Thursday, June 13, 2024

New Bike Map Out. Pick one up!

You might recall the note from two summers ago that Cherriots Transportation Options group was starting to update the bike map.

Available on paper and online

It's published now and being distributed to bike shops, Travel Salem, and also available at Cherriots customer service counter. Online the MPO/COG is hosting a pdf. (Also, a purely online version for mobile devices.)

If you want a paper copy, it's time to go grab one! Typically they run out.

2024 map

One new feature is the variable line width: Wide means the presence of a bike lane or wide shoulder, narrow means without. This adds a dimension to the assessment of traffic levels introduced in the 2012 edition. It also points out the "thinness" of our low-traffic bikeway/greenway system. We haven't installed diverters and traffic calming on very many designated low-traffic routes at all. We're stuck too much still with the 1970s concept for signed routes only. 

Here's the development of the map over the last decade.

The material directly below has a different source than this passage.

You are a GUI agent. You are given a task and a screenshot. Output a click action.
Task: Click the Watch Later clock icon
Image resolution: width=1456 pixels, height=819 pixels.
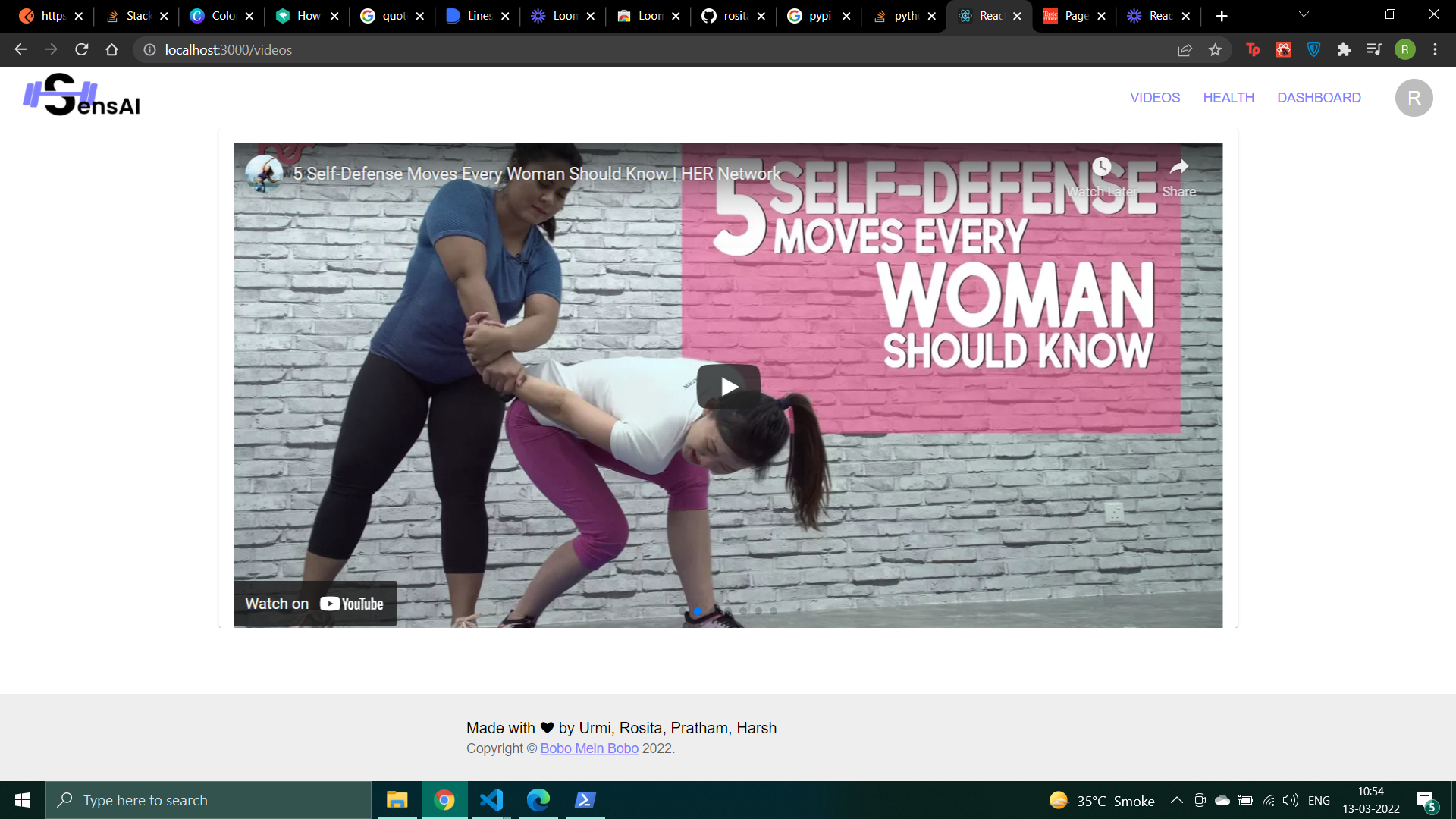[x=1101, y=168]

Legend and downtown from 2012 map

From 2017 map

One omission is that with the urban area split into north and south halves, there is no regional map, going out to Stayton, Silverton, Dallas, McMinville, lots of the close-in valley destinations and areas, on the flip side. That's a real loss.

It also includes bike repair stations.

Are the stations themselves in working order?

Last summer, which was the last time I checked the Riverfront Park station, it was stripped of tools and effectively dead.

Stripped (June 2023)

The Transportation Options group at Cherriots has not always seemed like they used the "options" for which they advocated, too much an armchair and driver group. (It was interesting to learn this election that a former manager of it had worked for an oil company, and this might have explained a lot of what had seemed like a real autoist bias in the group, even as ostensibly they advocated for walking, biking, and busing.) The map might need more field checking in the details. Maybe there will be more to say later.

Still, even with online mapping resources, a paper map can be mighty handy sometimes. Pick one up!

2 comments:

Salem Breakfast on Bikes said...

Another instance of autoist bias in the Transportation Options group was the weirdness in the very first "Wander Walks" map back in 2015, which looked like something formulated in mapping software, and not anything developed through actual walking.

Anonymous said...


The bike repair station at Riverfront Park is operated by Salem Parks, so notify them when there is damage or missing tools. The tools have been replaced in the past.

The online map shows the bike routes outside Salem and Keizer.